Required action: Decide whether each statement agrees with the text on home visiting programs below, answering yes or no and quoting the deciding words: (a) MIECHV pairs nurses and other trained professionals with young, at-risk parents; (b) MIECHV is set to expire at the end of December; (c) MIECHV requires every community to use the same program.

Source extract:
|---|

Nothing is more important to me than making sure all children become healthy, self-sufficient contributors to society.
As a Utahn, I want our kids to have an opportunity to grow up in stable, loving homes. As an entrepreneur, I want our young people to be able to take advantage of educational experiences and build the workforce of tomorrow. As a taxpayer, I want to make sure that my tax dollars — and yours — go toward solutions that work. Voluntary home visiting programs help achieve all three of those goals.
The federal Maternal, Infant, Early Childhood Home Visiting (MIECHV) program funds services in Utah and around the country that pair nurses and other trained professionals with young, at-risk parents in an in-home mentoring relationship. These professionals help parents learn how to respond positively to the stress of parenting, understand the physical and emotional needs of their child, and make their homes safer for children. MIECHV focuses on programs that are supported by evidence, and it allows for flexibility that permits local authorities to choose the programs that work best in those communities.
Unfortunately, MIECHV is set to expire at the end of September. If Congress doesn’t reauthorize MIECHV, that inaction will cost our state and our nation dearly.

|---|

Excerpted data:
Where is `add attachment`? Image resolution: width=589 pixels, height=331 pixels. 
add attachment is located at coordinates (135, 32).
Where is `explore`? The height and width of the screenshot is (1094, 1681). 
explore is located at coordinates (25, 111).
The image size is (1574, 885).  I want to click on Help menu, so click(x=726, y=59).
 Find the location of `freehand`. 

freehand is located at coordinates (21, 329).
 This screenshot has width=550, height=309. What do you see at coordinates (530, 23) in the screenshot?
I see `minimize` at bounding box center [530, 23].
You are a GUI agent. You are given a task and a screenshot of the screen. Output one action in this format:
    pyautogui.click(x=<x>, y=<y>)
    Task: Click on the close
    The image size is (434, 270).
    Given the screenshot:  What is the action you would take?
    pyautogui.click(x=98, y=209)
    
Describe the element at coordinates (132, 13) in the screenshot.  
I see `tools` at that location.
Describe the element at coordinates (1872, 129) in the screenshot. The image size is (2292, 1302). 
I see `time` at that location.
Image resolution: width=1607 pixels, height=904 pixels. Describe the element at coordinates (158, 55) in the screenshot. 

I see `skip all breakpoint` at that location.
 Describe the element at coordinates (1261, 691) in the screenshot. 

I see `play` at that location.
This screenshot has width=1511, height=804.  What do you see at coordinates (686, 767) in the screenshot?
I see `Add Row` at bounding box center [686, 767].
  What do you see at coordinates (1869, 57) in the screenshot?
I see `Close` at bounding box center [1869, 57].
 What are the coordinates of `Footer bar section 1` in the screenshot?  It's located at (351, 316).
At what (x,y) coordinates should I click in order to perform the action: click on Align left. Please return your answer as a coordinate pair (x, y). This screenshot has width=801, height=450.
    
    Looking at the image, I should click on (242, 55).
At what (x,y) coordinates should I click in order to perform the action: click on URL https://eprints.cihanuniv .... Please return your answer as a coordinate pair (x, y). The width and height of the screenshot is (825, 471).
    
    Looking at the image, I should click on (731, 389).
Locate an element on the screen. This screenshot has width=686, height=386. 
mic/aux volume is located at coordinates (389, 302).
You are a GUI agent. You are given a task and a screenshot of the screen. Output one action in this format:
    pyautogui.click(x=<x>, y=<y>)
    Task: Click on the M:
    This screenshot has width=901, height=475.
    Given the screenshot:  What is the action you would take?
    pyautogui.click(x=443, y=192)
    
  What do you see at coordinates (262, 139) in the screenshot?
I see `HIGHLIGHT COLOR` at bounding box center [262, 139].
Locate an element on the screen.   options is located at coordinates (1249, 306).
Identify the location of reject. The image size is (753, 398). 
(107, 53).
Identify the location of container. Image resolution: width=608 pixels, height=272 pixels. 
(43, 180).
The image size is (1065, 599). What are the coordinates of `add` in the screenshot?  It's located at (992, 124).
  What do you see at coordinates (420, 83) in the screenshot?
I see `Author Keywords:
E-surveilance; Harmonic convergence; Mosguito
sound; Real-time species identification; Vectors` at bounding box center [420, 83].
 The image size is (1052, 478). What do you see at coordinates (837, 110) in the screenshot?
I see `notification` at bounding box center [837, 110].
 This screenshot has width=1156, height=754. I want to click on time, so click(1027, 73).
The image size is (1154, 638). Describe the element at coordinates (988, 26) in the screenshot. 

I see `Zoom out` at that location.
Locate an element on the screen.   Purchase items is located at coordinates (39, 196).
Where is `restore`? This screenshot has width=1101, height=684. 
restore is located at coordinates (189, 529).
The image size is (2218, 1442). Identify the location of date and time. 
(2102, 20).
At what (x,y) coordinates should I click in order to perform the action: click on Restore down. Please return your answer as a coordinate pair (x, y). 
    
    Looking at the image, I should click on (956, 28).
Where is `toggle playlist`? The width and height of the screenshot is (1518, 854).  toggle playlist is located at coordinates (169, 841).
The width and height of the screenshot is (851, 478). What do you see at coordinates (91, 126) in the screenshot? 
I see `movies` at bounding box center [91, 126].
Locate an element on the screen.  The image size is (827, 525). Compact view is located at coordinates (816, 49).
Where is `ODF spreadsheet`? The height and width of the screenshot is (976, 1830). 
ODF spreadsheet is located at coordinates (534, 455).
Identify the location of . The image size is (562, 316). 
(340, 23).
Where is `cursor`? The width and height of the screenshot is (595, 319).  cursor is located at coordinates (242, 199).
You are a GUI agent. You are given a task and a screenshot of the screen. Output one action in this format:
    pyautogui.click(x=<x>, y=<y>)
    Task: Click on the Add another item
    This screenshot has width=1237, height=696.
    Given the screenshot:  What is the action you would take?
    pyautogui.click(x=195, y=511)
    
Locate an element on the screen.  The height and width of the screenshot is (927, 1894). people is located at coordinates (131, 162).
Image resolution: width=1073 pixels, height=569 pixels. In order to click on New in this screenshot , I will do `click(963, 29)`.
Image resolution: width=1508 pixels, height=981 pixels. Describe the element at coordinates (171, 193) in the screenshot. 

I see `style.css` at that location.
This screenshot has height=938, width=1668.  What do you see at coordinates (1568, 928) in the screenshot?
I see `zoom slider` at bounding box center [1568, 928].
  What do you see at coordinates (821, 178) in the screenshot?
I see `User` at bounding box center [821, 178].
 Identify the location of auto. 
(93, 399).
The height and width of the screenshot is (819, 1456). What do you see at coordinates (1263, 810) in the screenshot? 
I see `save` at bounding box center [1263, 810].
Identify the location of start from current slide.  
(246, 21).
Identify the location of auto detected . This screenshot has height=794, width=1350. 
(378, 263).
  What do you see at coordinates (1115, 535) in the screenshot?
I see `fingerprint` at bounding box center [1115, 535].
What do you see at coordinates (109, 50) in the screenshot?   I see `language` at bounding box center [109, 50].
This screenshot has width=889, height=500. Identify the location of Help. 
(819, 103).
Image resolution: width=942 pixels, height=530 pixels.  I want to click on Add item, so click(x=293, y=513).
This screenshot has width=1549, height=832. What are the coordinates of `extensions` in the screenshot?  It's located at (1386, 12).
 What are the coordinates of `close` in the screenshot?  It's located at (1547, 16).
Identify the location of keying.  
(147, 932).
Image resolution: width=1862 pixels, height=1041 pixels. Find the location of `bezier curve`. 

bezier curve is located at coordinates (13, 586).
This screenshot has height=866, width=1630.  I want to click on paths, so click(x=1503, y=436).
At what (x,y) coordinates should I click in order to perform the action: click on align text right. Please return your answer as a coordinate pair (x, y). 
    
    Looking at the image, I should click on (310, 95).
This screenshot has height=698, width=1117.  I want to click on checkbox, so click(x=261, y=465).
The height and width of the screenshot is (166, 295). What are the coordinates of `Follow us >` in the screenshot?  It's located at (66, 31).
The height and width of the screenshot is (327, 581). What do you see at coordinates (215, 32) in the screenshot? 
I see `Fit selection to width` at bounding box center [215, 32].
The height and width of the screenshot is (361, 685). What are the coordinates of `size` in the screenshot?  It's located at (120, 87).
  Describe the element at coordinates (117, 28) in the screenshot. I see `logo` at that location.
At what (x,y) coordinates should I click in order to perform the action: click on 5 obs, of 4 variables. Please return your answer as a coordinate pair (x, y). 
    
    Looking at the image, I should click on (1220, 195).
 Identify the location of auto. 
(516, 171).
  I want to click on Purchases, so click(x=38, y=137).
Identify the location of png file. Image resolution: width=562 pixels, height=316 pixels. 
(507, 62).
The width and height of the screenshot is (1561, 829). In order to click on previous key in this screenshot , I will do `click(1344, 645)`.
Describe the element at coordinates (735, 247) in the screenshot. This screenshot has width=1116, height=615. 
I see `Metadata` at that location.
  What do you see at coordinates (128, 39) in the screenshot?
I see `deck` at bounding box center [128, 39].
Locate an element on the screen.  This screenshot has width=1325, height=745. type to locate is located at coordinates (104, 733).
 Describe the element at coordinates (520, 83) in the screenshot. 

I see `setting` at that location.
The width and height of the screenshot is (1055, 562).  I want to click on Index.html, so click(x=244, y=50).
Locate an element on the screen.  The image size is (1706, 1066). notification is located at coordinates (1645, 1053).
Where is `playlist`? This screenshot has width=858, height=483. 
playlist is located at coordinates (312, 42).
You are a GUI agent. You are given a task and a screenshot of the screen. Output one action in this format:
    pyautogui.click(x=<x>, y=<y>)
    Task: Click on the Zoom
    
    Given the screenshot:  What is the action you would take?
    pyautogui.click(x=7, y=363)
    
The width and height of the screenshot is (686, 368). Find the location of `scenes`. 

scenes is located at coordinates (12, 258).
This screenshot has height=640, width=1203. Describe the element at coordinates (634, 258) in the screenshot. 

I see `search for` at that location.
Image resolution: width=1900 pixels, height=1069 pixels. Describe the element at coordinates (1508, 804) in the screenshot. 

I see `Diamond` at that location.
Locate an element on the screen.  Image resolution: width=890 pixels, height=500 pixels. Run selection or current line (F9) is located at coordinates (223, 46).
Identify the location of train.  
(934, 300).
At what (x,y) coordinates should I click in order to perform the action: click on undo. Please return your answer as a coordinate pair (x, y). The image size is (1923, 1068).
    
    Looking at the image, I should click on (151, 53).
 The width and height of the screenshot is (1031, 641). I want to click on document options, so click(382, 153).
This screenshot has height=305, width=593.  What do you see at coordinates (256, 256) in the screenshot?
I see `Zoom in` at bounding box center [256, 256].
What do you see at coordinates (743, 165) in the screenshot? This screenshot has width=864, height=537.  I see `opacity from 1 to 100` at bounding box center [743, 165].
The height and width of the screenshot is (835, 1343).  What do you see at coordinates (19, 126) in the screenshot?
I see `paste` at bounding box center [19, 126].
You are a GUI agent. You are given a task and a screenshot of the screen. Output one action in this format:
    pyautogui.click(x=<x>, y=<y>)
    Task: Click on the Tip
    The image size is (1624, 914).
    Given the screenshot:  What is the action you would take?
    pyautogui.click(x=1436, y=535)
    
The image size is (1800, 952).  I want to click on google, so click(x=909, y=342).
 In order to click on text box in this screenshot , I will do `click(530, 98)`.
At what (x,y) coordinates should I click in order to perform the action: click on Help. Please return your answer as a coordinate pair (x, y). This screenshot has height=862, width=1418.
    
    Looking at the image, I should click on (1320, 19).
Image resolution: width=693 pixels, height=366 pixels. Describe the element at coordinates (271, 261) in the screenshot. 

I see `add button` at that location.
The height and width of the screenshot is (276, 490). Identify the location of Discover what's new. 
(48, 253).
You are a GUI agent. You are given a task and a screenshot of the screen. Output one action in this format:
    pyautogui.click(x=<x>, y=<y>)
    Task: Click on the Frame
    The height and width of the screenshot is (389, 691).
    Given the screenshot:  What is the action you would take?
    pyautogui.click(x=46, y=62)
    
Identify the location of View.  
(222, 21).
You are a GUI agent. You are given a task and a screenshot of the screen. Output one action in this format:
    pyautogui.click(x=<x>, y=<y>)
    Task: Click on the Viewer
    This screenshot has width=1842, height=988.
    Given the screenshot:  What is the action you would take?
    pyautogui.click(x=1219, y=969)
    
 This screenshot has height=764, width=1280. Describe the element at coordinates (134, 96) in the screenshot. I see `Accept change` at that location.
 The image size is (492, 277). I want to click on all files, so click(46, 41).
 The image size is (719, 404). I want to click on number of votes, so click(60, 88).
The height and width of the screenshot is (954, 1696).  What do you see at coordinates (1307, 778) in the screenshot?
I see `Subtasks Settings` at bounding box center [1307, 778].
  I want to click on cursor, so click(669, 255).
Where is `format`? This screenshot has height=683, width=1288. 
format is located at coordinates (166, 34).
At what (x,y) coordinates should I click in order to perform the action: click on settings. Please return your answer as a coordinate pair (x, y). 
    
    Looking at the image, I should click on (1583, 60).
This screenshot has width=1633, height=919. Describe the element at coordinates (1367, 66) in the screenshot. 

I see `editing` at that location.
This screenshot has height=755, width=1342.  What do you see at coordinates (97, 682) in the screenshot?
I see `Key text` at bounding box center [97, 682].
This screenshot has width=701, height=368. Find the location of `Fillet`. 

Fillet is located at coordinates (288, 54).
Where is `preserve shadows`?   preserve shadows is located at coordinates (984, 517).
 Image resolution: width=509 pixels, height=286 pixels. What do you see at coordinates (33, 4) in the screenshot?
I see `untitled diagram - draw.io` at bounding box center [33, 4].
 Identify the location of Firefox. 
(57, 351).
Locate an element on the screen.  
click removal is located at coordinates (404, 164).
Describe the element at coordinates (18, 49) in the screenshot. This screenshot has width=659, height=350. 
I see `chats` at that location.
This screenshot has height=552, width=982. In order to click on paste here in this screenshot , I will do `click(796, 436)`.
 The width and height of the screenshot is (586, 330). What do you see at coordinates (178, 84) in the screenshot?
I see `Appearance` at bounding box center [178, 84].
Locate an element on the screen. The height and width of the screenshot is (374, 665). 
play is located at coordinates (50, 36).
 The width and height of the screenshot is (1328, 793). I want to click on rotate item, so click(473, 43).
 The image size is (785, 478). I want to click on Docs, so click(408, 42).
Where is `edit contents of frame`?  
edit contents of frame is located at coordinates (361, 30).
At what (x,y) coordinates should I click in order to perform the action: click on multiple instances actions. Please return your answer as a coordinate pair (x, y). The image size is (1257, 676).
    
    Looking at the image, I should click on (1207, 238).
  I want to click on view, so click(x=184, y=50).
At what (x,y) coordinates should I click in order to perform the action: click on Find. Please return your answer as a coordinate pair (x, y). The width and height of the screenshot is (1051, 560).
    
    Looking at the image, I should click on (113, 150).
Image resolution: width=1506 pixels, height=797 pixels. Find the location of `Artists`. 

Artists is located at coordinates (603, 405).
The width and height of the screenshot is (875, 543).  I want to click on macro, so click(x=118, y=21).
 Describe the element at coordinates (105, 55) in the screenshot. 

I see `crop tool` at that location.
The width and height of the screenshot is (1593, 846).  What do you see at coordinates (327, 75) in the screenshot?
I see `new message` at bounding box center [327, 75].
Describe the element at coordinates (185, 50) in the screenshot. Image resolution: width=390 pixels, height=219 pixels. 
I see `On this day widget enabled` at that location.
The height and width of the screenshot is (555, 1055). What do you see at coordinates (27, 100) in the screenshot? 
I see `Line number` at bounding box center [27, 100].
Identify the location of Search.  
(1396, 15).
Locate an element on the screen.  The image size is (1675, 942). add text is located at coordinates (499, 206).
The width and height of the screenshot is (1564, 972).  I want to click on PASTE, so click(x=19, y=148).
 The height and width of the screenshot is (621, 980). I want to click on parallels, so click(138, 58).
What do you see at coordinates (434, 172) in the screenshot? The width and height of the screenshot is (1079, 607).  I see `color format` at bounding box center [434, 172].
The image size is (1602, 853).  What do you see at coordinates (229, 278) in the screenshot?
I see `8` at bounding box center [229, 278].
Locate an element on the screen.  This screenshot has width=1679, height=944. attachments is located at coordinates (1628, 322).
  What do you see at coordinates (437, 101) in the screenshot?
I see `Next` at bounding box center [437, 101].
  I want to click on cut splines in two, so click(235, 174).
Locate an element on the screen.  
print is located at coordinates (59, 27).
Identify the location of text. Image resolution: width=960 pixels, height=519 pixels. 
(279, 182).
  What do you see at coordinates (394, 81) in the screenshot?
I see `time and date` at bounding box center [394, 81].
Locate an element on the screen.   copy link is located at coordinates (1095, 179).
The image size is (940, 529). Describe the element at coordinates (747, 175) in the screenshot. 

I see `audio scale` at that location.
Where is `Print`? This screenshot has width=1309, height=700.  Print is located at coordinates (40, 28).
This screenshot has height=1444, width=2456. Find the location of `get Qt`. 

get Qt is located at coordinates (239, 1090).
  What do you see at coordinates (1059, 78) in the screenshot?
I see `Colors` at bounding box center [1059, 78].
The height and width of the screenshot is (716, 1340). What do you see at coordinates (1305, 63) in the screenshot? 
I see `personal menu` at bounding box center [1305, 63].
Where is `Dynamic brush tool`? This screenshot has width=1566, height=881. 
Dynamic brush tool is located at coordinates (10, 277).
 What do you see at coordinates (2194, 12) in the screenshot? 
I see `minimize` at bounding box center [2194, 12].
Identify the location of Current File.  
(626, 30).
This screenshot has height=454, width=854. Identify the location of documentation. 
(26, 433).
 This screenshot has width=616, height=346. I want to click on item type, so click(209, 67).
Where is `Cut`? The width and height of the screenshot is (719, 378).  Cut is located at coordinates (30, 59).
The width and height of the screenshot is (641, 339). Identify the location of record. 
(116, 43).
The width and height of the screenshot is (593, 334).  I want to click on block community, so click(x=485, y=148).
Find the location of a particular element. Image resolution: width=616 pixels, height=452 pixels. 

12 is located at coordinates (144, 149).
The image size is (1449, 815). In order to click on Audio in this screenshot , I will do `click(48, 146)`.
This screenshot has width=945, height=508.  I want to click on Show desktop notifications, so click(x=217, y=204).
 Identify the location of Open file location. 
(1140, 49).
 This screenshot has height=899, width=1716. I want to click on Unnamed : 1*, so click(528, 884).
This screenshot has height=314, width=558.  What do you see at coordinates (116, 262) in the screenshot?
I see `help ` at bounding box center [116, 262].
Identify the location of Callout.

|---|

Response area:
(a) Yes: "pair nurses and other trained professionals with young, at-risk parents"
(b) No: "MIECHV is set to expire at the end of September"
(c) No: "permits local authorities to choose the programs that work best in those communities"